The waterfall, for which construction began in January 2003, sits on Austin’s personal property. The area was built through community donations and out-of-pocket expenses from Austin.

Twice, the waterfall has had dye added to it and 13 times, the soap suds was the culprit. Austin said in almost every soaping, Dawn was used and the containers discarded in the nearby landscaping. All recovered containers have been turned over to Poulsbo Police. Austin also believes that the damage has been made by more than one person or group and that both youth and adults have been involved.
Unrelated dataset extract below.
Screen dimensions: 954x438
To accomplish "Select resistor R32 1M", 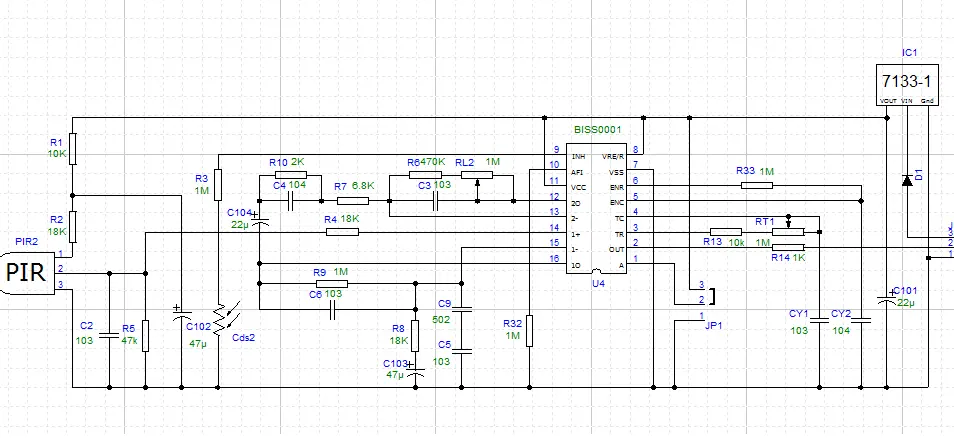I will (x=529, y=328).
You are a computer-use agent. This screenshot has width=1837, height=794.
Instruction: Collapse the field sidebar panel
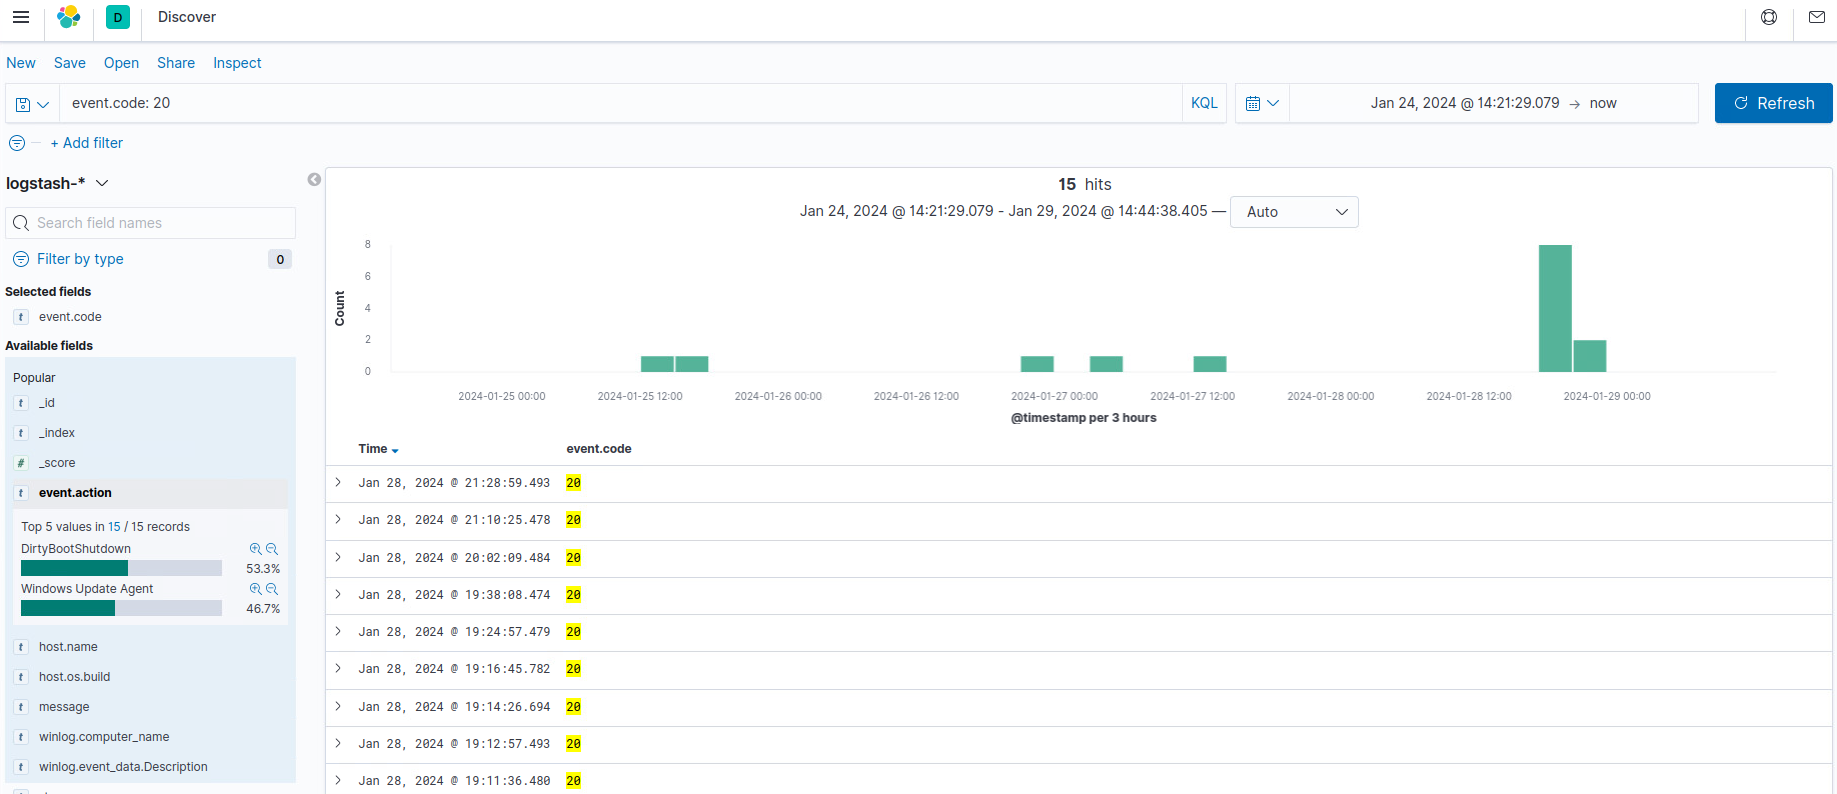(314, 180)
Austin said what many people may not realize is the danger and costs associated with the prank. He said each clean up costs him time and materials totalling about $1,000. If that is the case, the “joke” becomes a Class C Felony, punishable by as much as five years in prison and/or a $10,000 fine.
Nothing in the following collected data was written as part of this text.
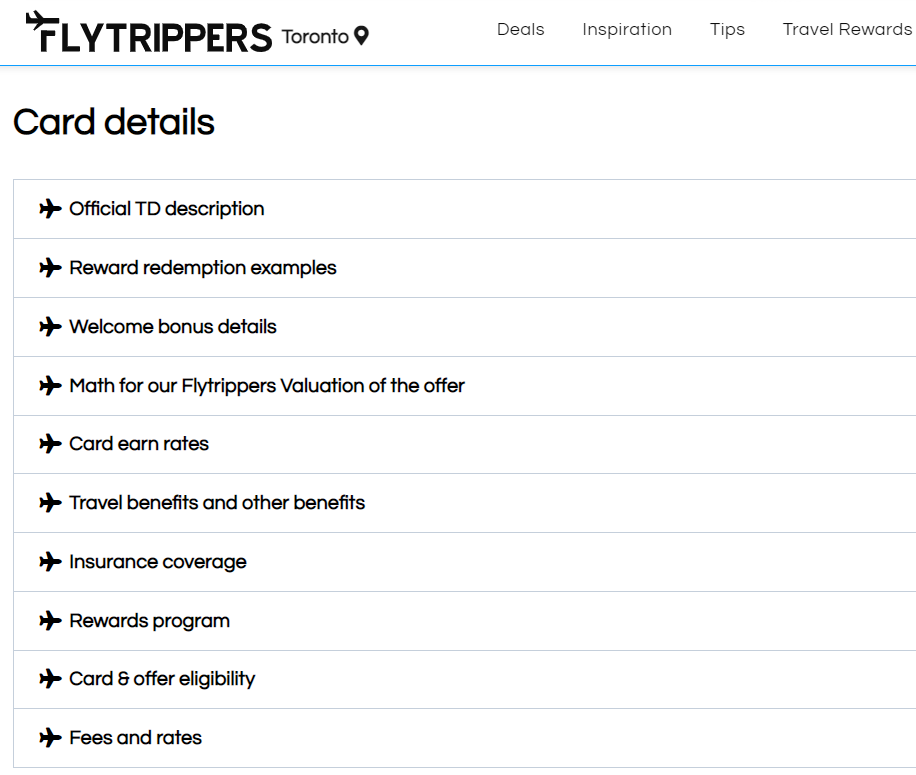Viewport: 916px width, 775px height.
Task: Click the Flytrippers airplane logo
Action: pos(149,32)
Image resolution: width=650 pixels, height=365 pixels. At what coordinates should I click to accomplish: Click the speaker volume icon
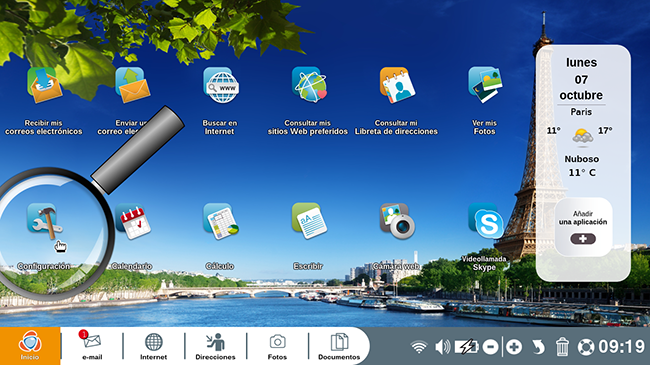point(443,347)
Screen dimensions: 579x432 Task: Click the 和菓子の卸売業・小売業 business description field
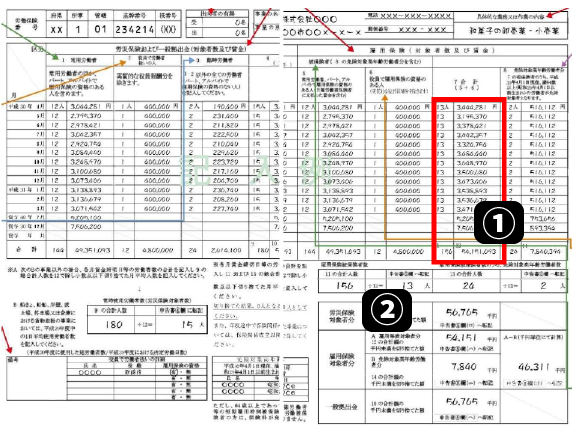(511, 31)
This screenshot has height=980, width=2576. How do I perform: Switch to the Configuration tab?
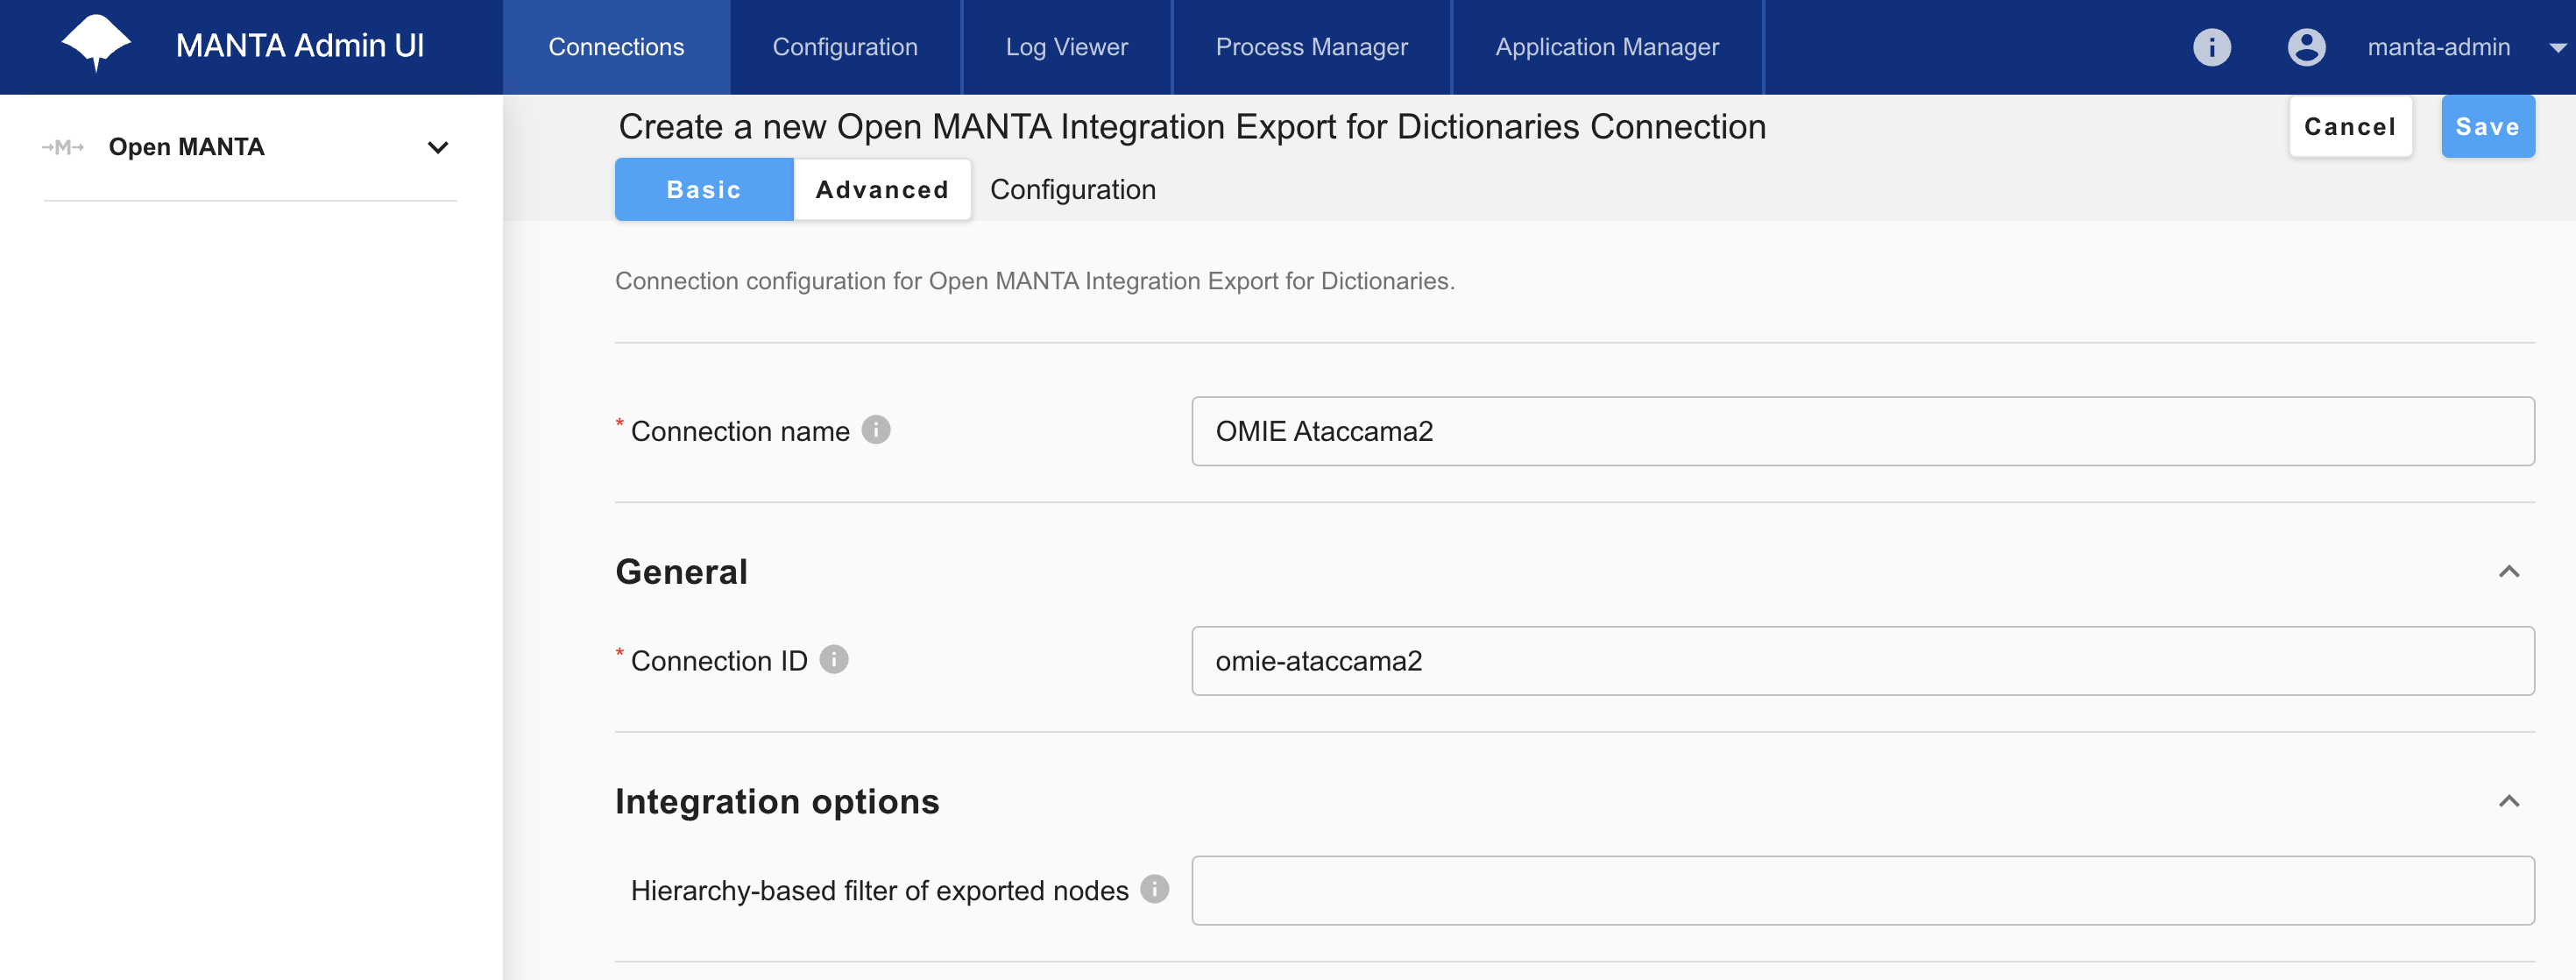click(1072, 189)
“I will catch them eventually,” Austin commented. “They will be caught and I will take them to court.”

If the damage amount were lower, Sgt. Bill Playter of the Poulsbo Police Department said that soaping the fountain could be a gross misdemeanor, which is punishable by as many as 90 days in jail. But Austin said that the soap suds sometimes billows out of the waterfall at mammoth proportions and blow across Lindvig, creating a visual hazard for traffic. Playter said that if a vandal’s work caused a traffic accident on that stretch, they could get a stiffer penalty.

“Any information we have on the activity will be forwarded to the prosecutor for determination of charges,” Playter said.

Besides being against the law, Austin said the soap suds is dangerous for many of the plantings surrounding the waterfall. None of them have been killed but he said some, like the Japanese maples, have been damaged. Also, runoff from the overflowing waterfall heads straight to nearby storm drains and into Liberty Bay.

Austin is hoping that the person or people responsible for the vandalism will move on to other ways to amuse themselves. He is working with police and is hoping to catch some of them in the act. But the good news for those law-abiding citizens is that Austin said a few bad apples aren’t going to spoil the public amenity — he’s going to keep the waterfall going.

“You know there are kids out there that find this funny or some brain-dead people who do this,” Austin commented. “It bothers me but I try not to get angry about it anymore.”